J Microbiol Immunol Infect. 2006 Jun;39(3):249-54.
Intra-abdominal infection can be a life-threatening condition in children, and aggressive treatment is usually needed. The treatment should include surgical correction and drainage, and administration of antimicrobials that are effective against both aerobic and anaerobic microorganisms. This study investigated the microbiological characteristics of intra-abdominal infection of children in Taiwan.
Data for bacterial specimens from 113 children (64 males), aged from 9 months to 18 years, who had community-acquired intra-abdominal infections at our hospital during a 10-year period were analyzed.

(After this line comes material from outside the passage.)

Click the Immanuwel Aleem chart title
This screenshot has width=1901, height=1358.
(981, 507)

In total, 113 specimens were collected, including those with only aerobes (62%), and those with mixed aerobic and anaerobic species (35%). A total of 239 aerobes and 86 anaerobes were isolated. Polymicrobial infection was found in 79% of specimens. The predominant aerobe was Escherichia coli (42%), and Bacteroides fragilis (36%) was the most frequently isolated anaerobic microorganism. Enterococcus was detected in about 14% of Gram-positive aerobic isolates. Review of the results of antibiotic susceptibility testing revealed that the Gram-positive aerobes, apart from staphylococci, had a high susceptibility rate to ampicillin, and 84% of Gram-negative aerobes were susceptible to gentamicin. In addition, B. fragilis showed a high resistance rate to clindamycin (52%) but all of these isolates were susceptible to metronidazole.

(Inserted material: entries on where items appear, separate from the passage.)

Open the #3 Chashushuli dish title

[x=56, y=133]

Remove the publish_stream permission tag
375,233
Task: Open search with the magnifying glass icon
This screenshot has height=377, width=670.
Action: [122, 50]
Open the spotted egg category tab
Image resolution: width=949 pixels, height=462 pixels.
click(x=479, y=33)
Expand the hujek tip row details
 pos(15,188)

Triple antibiotic combination therapy including ampicillin, gentamicin and metronidazole remains an alternative empirical antibiotic therapy for pediatric patients with mild to moderate community-acquired intra-abdominal infection.

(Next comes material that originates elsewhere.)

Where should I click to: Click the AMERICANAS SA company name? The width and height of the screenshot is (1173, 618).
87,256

腹腔内感染在儿童中可能是危及生命的疾病,通常需要积极治疗。治疗应包括手术矫正和引流,以及使用对需氧和厌氧微生物均有效的抗菌药物。本研究调查了台湾儿童腹腔内感染的微生物学特征。
分析了我院10年间113例(64例男性)9个月至18岁社区获得性腹腔内感染儿童的细菌标本数据。
共收集113份标本,其中仅含需氧菌的标本占62%,需氧菌和厌氧菌混合的标本占35%。共分离出239株需氧菌和86株厌氧菌。79%的标本中发现多微生物感染。主要的需氧菌是大肠埃希菌(42%),最常分离出的厌氧微生物是脆弱拟杆菌(36%)。在约14%的革兰氏阳性需氧菌分离物中检测到肠球菌。抗生素敏感性试验结果显示,除葡萄球菌外,革兰氏阳性需氧菌对氨苄西林的敏感率较高,84%的革兰氏阴性需氧菌对庆大霉素敏感。此外,脆弱拟杆菌对克林霉素的耐药率较高(52%),但所有这些分离物对甲硝唑敏感。
氨苄西林、庆大霉素和甲硝唑三联抗生素联合治疗仍是轻度至中度社区获得性腹腔内感染儿科患者的一种经验性抗生素治疗选择。